Exact steps or command run after the patch: Fix 1 was verified by counting missing-transcript reset events in the live gateway log across pre- and post-patch windows. Fix 2 was verified by applying the dist-side patch to a gateway whose 3d-engineer session was already stuck on a trailing tool_use(Bash) (binding 5918a618-... still in ~/.openclaw/agents/3d-engineer/sessions/sessions.json), restarting the gateway, sending a real Telegram message via the iOS Telegram app to 3d-engineer, and watching ~/.openclaw/logs/gateway.log for the claude live session turn and [telegram] sendMessage ok lines:

$ grep "cli session reset: provider=claude-cli reason=missing-transcript" \
    ~/.openclaw/logs/gateway.log \
    | grep -E "2026-05-(05|06|07|08|09|10|11|12)" | wc -l   # Fix 1 pre-patch window
$ grep "cli session reset: provider=claude-cli reason=missing-transcript" \
    ~/.openclaw/logs/gateway.log \
    | grep -E "2026-05-(13|14)" | wc -l                       # Fix 1 post-patch window
$ /opt/homebrew/bin/python3 ~/.local/bin/openclaw-orphan-tool-use-patch.py
$ launchctl kickstart -k "gui/$(id -u)/ai.openclaw.gateway"
$ awk '/^2026-05-14T12:2[0-3]/' ~/.openclaw/logs/gateway.log | grep -E "3d-engineer|claude live|telegram"

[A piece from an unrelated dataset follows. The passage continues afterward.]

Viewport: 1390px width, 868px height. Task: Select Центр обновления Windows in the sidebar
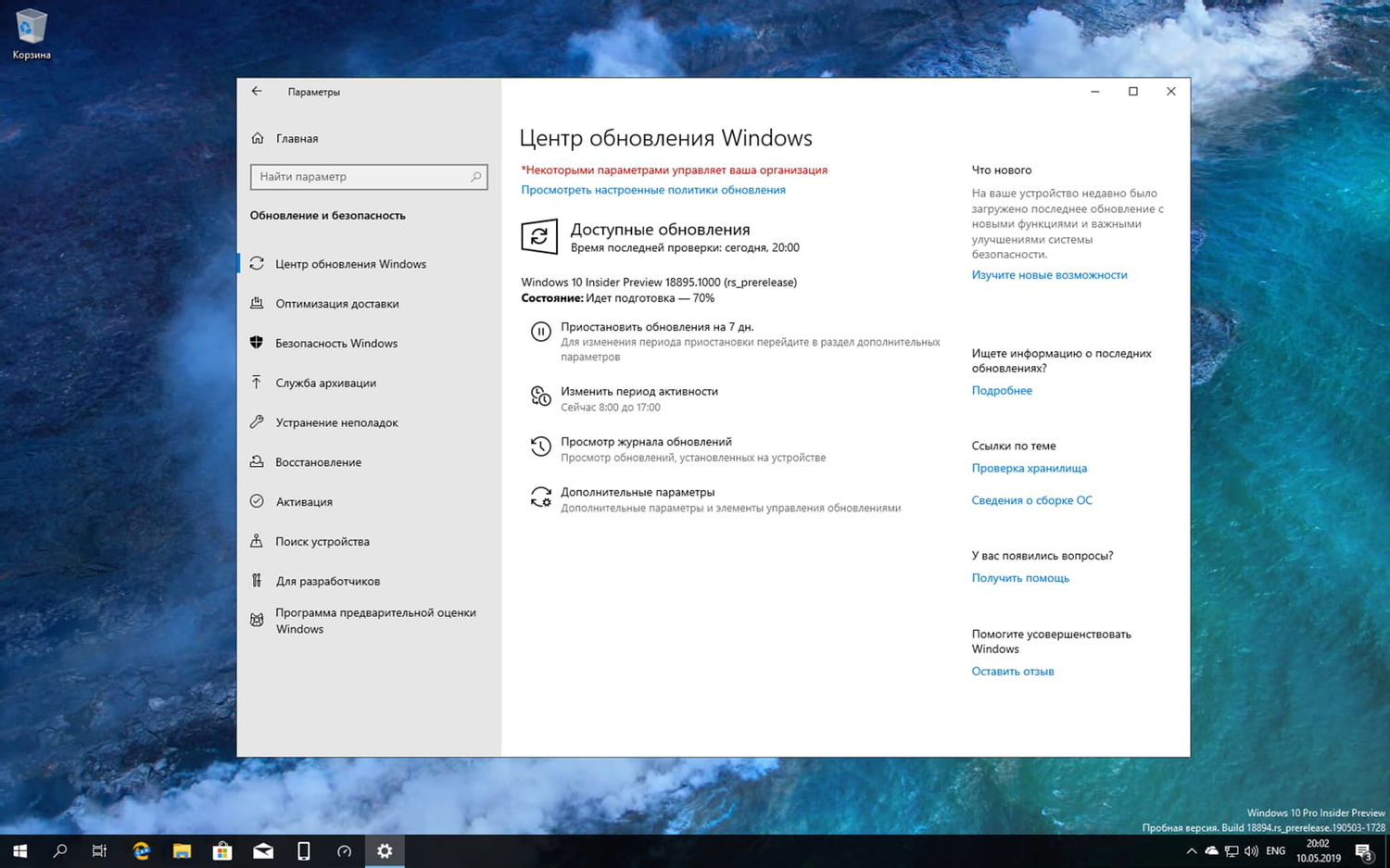350,263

Between the kickstart and the awk grep, I sent a real Telegram message to 3d-engineer from the iOS Telegram app to verify the recovery path end-to-end.

Evidence after fix: Live runtime log output from the production gateway, captured by terminal grep/awk on ~/.openclaw/logs/gateway.log — see fenced blocks below.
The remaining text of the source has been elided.